Seriously. That's what it said during a UN conference on women's rights. It seems to have thoroughly derailed actual discussion of women's rights at that conference. It also tells you what the next four years will be like in this country.

Newsday.com - U.S. Wants Avowal Against Abortion
By Maggie Farley
Times Staff Writer
March 1, 2005

UNITED NATIONS -- Ten years after a landmark U.N. women's conference in Beijing, thousands of delegates convened here Monday to review the world's progress toward equality for women. But the meeting was plunged into controversy when the U.S. insisted that delegates declare that women have no right to abortion.

This week's session, attended by 80 government ministers and thousands of other delegates from nearly 100 countries, aims to reinvigorate efforts to improve women's lives as outlined at the 1995 Beijing conference. The U.N. Commission on the Status of Women had hoped to avoid controversy and focus on issues such as preventing HIV/AIDS, improving girls' education and halting sexual trafficking. [...] At the 1995 conference, negotiators agreed to treat abortion as a public health issue, and the platform said that it should be safe where it is legal and that women should not be punished for having one. It left legal decisions up to each country....

Mind, this position is in direct conflict with current US law, so it certainly tells you where they're hoping to go. The US injected the issue into a conference where it simply has no place whatsoever; the abortion issue had been quite deliberately laid to the side in the previous version of this conference, clearly to sidestep the debate the administration is wilfully forcing.

The US has also proposed reforming inheritance laws so that women may inherit in countries where they currently may not. More conservative countries are now deeply offended at that. Thus, the US has offended conservative countries by proposing that they change traditional law, and more liberal countries by injecting abortion into the debate.

Clearly, the aim of the US delegation was to undermine the conference and make it utterly pointless.

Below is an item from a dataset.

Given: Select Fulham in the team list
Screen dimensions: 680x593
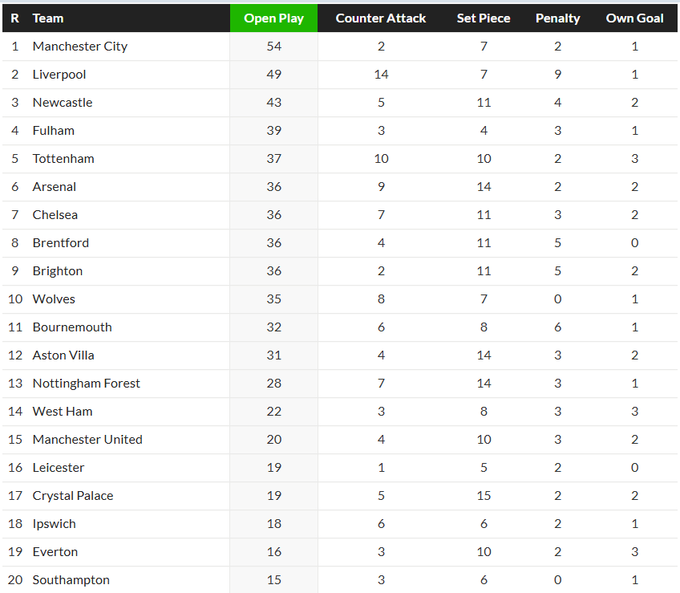Looking at the screenshot, I should pyautogui.click(x=53, y=130).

At this, they would seem to have succeeded. You wonder why they didn't just refuse to attend. At least they've signalled their intentions, to anyone paying attention. (Of course, it's a UN conference, so inside this country, there will be very few paying attention. More's the pity.)

One might suspect, somehow, that they're likely to be launching a broad based attack on all rights of women in this country. Abortion first, anything else they can think of to follow. Women's health issues will be the easiest, of course; it's where they've concentrated their fire to date.

The next four years, at least, will be an utterly miserable time to be a woman in this country.